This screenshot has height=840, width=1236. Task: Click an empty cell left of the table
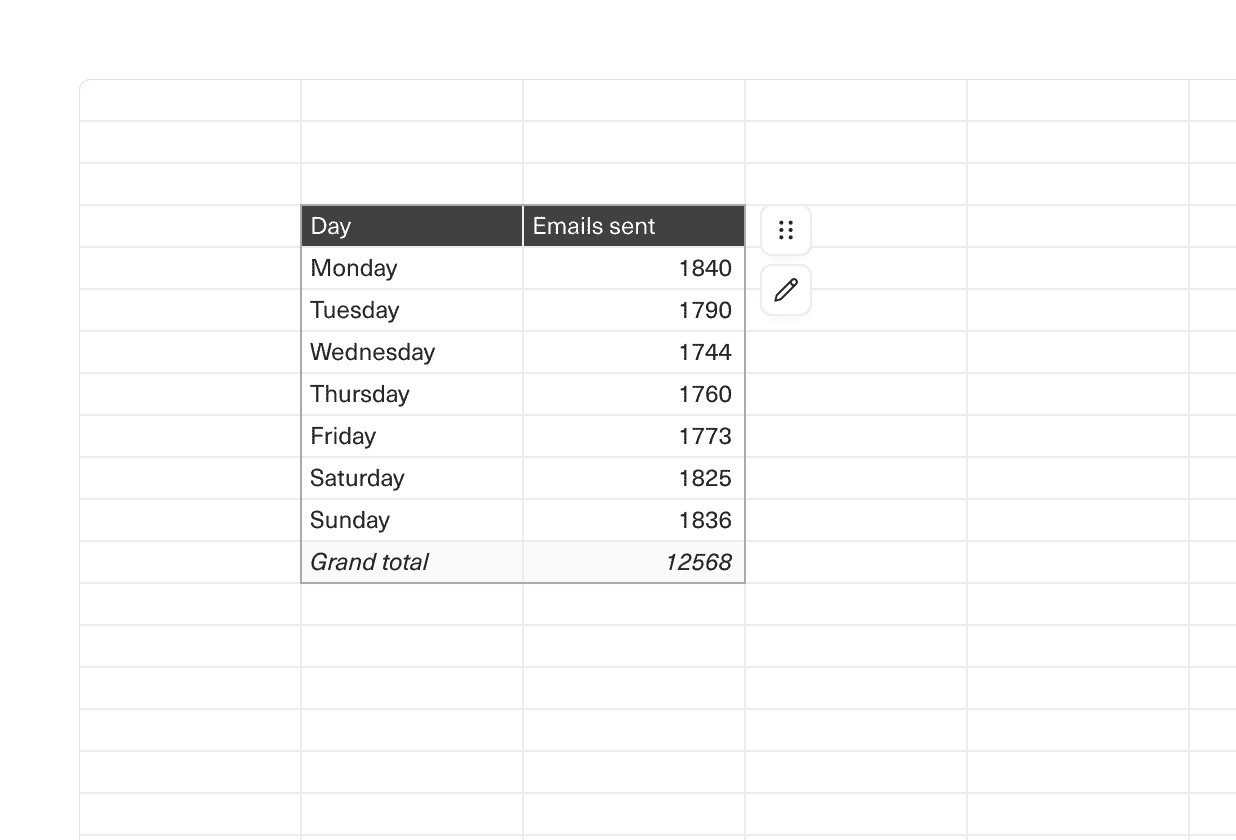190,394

··········

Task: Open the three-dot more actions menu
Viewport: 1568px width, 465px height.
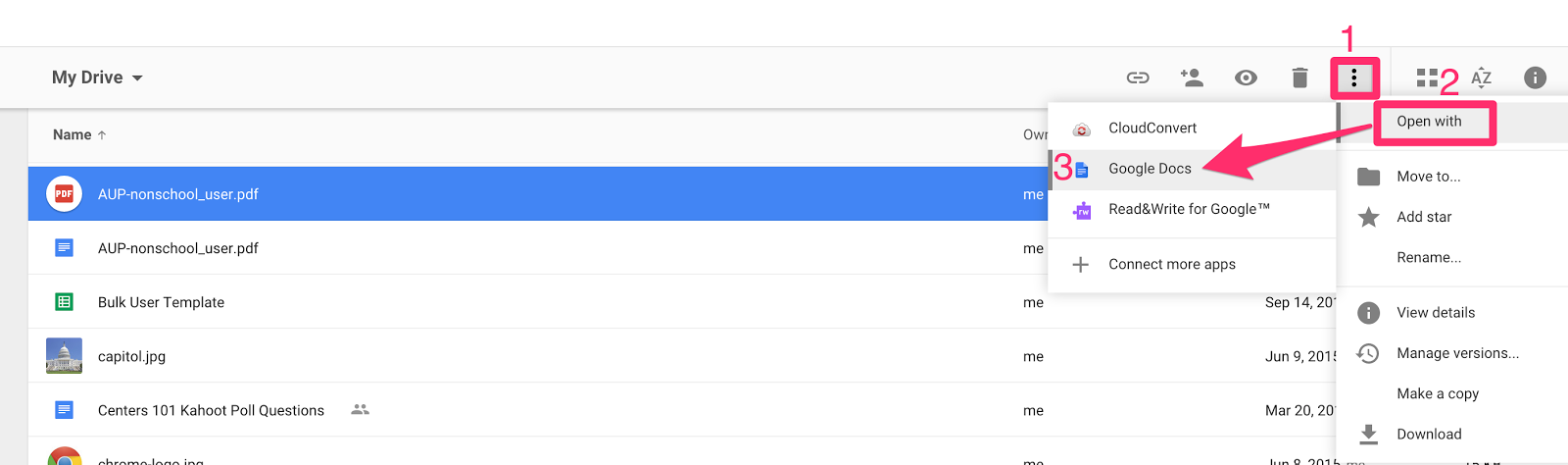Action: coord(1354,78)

··········

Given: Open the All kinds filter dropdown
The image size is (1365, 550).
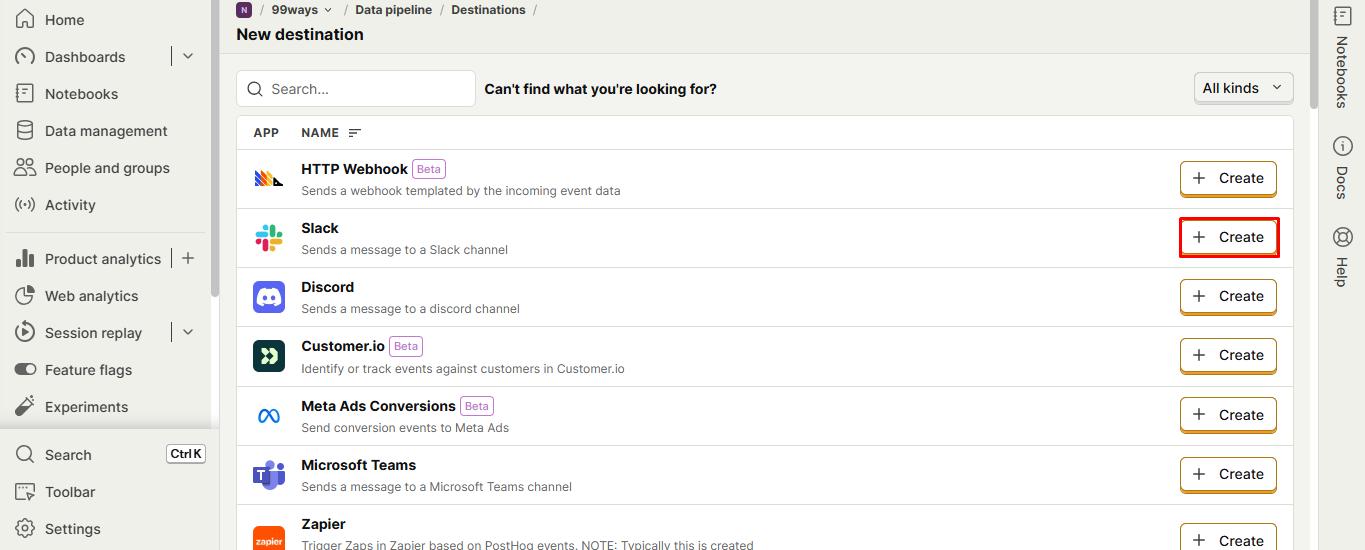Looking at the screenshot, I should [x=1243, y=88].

··········

=== Exercise aim ===
Express the material above, from the line with "Task: Open the three-dot more actions menu" to the line with "Action: coord(1354,78)", as a JSON list of strings with one string per line. Skip blank lines and leave the pictures out.

=== Solution to this task ===
[
  "Task: Open the three-dot more actions menu",
  "Viewport: 1568px width, 465px height.",
  "Action: coord(1354,78)"
]